Freelance writer Amy Alkon does not like guns, but finds that liberal democrat policies may very well oblige her to become a gun owner.

I never wanted a gun. In fact, I wanted to never own one—until around noon on Thursday, August 20th.

Since the late 1990s, I’ve lived in Venice, California, renting a one-bedroom Craftsman house a mile from the ocean that someone built out of a Sears-catalog kit 100 years ago. I’m a science-based syndicated columnist and author, currently working all hours to complete a book that keeps trying to kill me. Luckily, I’m writing it in this cute little old lady of a house on my sweet Venice block.

Whenever it seems I’m pointlessly pushing words around the page, I’ll step out the front door and take in the sunny stretch of palm trees, cacti, and bougainvillea. I’ll spot a hummingbird, wave to my neighbor with his parrot on his shoulder, or maybe watch Joey the Aggressive Squirrel, my wee dog’s taunting nemesis. These brief distractions uncouple me from looming suspicions that I’m an incompetent dullard no one will want to read, and I often go back in, emotionally restored, and pound out a coherent and even reader-worthy paragraph. …

[A]bout a week and a half into August, a VW Vanagon Westfalia (circa 1987, tricked out with solar panels on top) appeared in front of my house and stayed there. A white woman, about 40, with long magenta-dyed hair, was living in the van with a big leather-muzzled Rottweiler. The dog was prone to barking jags, and the woman didn’t just close the van’s sliding door when she got in and out; she often slammed it so hard that it shook my little wooden house. …

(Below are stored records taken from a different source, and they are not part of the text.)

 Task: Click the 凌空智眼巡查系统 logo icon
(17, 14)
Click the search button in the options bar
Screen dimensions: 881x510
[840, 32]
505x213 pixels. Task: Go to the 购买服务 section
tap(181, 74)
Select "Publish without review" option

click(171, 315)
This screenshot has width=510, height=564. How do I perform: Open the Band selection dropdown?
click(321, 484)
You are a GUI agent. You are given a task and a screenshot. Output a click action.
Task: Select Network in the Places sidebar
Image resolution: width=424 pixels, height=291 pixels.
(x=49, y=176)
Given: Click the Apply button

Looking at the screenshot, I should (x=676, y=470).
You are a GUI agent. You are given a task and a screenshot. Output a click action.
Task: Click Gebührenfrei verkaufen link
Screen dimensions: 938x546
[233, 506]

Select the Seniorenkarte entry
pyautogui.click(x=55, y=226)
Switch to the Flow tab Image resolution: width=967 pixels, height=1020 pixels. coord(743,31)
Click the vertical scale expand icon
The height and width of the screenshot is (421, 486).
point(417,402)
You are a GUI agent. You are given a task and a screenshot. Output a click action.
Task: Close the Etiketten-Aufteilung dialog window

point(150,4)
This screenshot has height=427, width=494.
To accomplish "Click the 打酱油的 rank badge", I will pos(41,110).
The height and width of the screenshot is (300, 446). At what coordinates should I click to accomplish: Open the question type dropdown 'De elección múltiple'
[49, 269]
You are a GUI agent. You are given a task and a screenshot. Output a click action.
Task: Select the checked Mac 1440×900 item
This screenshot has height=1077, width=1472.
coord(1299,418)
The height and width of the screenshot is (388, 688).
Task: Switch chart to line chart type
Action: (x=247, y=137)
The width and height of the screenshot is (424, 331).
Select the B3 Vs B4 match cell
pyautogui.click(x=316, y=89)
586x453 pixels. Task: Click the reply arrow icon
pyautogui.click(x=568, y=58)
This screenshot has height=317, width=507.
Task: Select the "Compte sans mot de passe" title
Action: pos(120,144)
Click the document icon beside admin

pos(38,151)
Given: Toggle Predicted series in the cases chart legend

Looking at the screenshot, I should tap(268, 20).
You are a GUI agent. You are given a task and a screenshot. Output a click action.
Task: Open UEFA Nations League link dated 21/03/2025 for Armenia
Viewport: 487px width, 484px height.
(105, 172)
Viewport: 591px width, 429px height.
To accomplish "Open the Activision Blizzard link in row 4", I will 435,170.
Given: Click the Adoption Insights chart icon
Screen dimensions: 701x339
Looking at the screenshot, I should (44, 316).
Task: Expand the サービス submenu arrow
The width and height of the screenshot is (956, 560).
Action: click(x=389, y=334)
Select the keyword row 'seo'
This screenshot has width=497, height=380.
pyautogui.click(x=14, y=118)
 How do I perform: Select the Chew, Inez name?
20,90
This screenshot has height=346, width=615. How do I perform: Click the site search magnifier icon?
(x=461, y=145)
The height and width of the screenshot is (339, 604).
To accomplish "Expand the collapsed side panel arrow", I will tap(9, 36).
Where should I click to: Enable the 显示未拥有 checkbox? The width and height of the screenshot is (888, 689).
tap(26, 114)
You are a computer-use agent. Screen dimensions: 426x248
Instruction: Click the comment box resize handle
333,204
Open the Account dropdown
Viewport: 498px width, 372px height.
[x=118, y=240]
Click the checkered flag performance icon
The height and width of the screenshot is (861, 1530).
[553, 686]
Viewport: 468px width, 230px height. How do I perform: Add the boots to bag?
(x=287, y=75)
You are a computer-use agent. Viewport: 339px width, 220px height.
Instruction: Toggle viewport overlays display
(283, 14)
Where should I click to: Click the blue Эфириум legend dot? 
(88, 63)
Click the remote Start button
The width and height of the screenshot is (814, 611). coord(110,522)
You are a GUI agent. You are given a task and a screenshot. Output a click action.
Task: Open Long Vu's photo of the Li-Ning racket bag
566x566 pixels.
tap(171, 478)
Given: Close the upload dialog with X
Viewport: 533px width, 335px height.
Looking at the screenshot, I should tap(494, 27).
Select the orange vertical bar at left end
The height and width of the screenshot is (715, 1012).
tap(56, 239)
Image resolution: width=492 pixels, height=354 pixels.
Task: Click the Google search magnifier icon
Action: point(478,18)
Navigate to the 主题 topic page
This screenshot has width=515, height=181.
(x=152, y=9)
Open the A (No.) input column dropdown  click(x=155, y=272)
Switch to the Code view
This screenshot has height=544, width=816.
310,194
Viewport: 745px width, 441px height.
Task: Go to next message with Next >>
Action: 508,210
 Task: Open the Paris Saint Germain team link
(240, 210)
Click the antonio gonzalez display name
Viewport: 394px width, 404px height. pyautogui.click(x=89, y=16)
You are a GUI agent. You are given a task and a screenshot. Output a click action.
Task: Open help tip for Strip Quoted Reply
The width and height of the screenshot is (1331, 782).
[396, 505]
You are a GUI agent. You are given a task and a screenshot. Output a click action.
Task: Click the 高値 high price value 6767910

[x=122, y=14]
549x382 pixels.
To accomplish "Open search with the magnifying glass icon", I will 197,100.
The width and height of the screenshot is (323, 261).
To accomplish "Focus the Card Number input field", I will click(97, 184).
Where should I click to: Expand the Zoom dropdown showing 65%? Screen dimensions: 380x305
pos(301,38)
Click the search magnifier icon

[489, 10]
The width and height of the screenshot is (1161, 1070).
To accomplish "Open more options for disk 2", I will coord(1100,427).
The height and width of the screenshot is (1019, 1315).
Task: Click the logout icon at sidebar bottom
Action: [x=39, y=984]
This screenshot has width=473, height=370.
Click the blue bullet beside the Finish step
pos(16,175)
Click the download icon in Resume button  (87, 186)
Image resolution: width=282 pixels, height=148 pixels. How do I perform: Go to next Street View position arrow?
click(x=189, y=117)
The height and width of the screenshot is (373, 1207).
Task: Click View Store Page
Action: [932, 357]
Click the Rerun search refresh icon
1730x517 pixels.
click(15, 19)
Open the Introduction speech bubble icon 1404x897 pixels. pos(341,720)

here was door slamming all day and sometimes at night—a deliberate ritual to show me she was in control. She could disturb my work, my peace of mind, and my sleep whenever she felt like it.

I was frustrated and upset, but I wasn’t afraid—until August 14th. A tall, rough-looking white guy roared up on a shiny Harley, parked it in front of the van, and got in. Soon afterward, another dude got in, too.

The noise and abuse intensified, with the van’s occupants making it clear it was punishment for me calling the police about the noise. Throughout the day, the guy would turn on his motorcycle, get back in the van, and just leave the thing idling on the street for 10 minutes at a time. The Harley’s unmuffled open exhaust woke the neighbor’s new baby and disturbed everybody on my block, many of whom are working remotely from home.

I climbed on the base of my fence to ask the guy, seated in the van, to please be respectful—turn off the motorcycle when he wasn’t riding it. He said nothing, but got out and hand-revved the bike to amp up the noise and pump out exhaust fumes. I put a towel under my door to block the fumes, which helped not at all. I came out again to ask him to please stop. His only response: “Show me your tits.”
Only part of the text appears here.